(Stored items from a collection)
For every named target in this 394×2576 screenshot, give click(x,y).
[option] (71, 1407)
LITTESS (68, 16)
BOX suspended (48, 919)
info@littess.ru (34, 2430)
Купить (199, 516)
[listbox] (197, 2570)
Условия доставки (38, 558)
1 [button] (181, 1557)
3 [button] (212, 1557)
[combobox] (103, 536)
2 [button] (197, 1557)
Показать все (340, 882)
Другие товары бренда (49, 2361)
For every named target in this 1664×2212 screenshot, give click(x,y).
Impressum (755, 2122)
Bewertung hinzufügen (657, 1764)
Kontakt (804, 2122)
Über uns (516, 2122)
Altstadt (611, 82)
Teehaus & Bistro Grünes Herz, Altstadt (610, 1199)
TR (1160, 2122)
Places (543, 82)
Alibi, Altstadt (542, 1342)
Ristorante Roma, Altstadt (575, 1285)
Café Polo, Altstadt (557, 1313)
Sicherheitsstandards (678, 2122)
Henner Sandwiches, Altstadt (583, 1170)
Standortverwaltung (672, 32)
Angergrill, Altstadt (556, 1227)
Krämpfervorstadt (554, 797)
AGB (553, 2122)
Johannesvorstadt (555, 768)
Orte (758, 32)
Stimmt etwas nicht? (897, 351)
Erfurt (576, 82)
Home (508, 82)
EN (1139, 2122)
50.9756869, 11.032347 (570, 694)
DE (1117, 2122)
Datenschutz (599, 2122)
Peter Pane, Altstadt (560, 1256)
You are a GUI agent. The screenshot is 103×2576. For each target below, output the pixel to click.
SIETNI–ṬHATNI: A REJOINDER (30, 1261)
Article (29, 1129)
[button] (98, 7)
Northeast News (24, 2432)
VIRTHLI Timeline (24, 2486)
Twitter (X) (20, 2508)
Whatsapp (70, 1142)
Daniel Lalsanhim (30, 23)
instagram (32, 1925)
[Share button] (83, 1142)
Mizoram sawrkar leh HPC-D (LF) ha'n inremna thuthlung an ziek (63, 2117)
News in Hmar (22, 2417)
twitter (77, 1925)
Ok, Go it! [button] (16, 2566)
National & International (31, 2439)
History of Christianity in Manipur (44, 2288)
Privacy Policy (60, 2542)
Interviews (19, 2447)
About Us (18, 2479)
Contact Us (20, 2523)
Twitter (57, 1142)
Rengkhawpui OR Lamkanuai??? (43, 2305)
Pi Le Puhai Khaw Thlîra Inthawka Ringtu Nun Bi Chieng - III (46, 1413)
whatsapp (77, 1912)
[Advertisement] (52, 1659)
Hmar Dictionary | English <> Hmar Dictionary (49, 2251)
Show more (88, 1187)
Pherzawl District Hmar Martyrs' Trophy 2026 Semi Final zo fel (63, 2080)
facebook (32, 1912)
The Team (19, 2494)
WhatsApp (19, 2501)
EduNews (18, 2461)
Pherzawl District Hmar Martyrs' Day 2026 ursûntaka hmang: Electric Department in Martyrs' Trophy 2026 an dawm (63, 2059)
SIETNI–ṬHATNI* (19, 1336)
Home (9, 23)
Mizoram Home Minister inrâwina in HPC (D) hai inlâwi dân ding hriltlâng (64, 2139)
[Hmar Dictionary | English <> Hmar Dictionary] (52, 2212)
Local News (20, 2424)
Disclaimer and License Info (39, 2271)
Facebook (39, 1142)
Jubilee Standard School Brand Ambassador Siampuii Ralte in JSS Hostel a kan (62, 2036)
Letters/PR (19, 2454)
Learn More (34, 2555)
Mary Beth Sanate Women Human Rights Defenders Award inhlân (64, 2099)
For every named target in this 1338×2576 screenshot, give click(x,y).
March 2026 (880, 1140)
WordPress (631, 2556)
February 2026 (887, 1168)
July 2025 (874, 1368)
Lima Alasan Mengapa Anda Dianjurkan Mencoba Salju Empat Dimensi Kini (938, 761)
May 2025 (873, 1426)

● **What the task asks**
Look above for the line containing "Places (543, 82)" and the line containing "Krämpfervorstadt (554, 797)". Transcribe both, with the lines between them, exactly.

● **Task answer**
Places (543, 82)
Alibi, Altstadt (542, 1342)
Ristorante Roma, Altstadt (575, 1285)
Café Polo, Altstadt (557, 1313)
Sicherheitsstandards (678, 2122)
Henner Sandwiches, Altstadt (583, 1170)
Standortverwaltung (672, 32)
Angergrill, Altstadt (556, 1227)
Krämpfervorstadt (554, 797)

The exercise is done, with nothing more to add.